When I learned that my supervisor would be a senior account lead within my firm’s Corporate & Financial team, I was a bit intimidated. First, I have very little knowledge of the financial industry or what a lot of the acronyms in finance news headlines stand for. IPO – which I now know refers to a company’s “initial public offering” in reference to the stock exchange – and M&A – which Professor Framroze taught us is a shortened form of noting an organization’s mergers and acquisitions, in reference to the implications they can have on communication, management etc. – are a few examples. Anyway, I was also nervous about the chance to work for one of the top 5 PR and communications firms around the globe, while also immensely excited for the opportunity. It’s been a jumble of emotions, to say the least.
In my few short days at work, and with the help of not only my generous and helpful supervisor but also two other senior account heads, I have both learned a great deal about PR services as well as applied lessons from the Annenberg School that my professors would be proud of. Without delving too deeply into my firm’s secrets to success, I’ll outline several topics of this education here. Note: I’ve only been into the office for two and a half work days now. I’ve already drafted a press release, compiled a high-profile media report, and met international colleagues from my firm’s Paris office. Additionally, it’s a nice treat that the communications field celebrates “Casual Friday” – and on a weekly basis! – and also utilizes evenings and Fridays for inter-office knowledge sharing and team building.

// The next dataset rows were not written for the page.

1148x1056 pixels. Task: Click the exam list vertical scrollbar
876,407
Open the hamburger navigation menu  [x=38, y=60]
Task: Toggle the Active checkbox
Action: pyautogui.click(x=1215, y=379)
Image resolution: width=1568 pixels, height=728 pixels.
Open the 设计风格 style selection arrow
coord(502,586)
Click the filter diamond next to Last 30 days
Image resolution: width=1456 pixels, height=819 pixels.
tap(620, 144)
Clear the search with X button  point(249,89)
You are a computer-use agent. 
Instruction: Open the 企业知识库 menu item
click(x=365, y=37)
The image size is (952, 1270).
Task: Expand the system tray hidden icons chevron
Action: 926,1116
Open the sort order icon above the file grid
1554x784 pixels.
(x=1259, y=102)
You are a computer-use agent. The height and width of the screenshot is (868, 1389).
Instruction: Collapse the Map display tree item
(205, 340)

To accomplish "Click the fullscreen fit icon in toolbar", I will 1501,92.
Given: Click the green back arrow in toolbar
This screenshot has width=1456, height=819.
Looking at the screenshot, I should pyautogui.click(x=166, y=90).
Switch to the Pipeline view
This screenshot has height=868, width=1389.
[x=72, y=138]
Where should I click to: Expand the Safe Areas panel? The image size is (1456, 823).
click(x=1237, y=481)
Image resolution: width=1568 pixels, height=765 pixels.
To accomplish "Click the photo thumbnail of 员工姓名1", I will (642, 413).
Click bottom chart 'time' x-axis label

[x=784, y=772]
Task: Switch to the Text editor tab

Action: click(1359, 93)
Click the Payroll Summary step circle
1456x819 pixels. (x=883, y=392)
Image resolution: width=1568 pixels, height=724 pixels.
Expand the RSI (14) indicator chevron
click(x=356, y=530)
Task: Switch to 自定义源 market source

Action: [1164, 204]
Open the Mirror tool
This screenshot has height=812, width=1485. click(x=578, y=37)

My first hands-on PR lessons in effective client services included simple tricks to a high-quality press release. In the feedback on my first attempt at a release for one of the firm’s consumer accounts – a leather goods company known for its bags and technology cases – it was made clear that I needed a more cohesive theme to my writing. Lesson 1: be sure to maintain a single theme or “hook,” which your message to the press repeatedly comes back to, so that the product or service in question stands out to both the consumers and the media that will be sharing the product with them. This was a fun first assignment, and I’m grateful to account exec Edith for the help with it.
Secondly, I learned the ins and outs of a pitch to a potential financial client – and in particular, a collaborative pitch. The team which I’m working with may at time join forces with their mainland counterparts to create a comprehensive communications package geared toward the Asia or Greater China region. Lesson 2: Such work requires separate research, localized strategic planning, conference calls, and peer-editing for consistency’s sake. Moreover, such a fascinatingly thorough first example of my firm’s work gave me a taste of the services which may be needed by financial companies seeking communications support. Many of these are no different than what many types of companies could benefit from in today’s competitive markets. These include media monitoring and reputation analysis, executive and media spokesperson training, thought-leadership and reputation management, investor relations and industry trends, and social responsibility and corporate governance strategy. The list goes on.
If this was a taste of how much information an aspiring communications professional can gather in several days at a renowned firm like this one, then I can’t wait to see what the rest of this summer internship will provide me.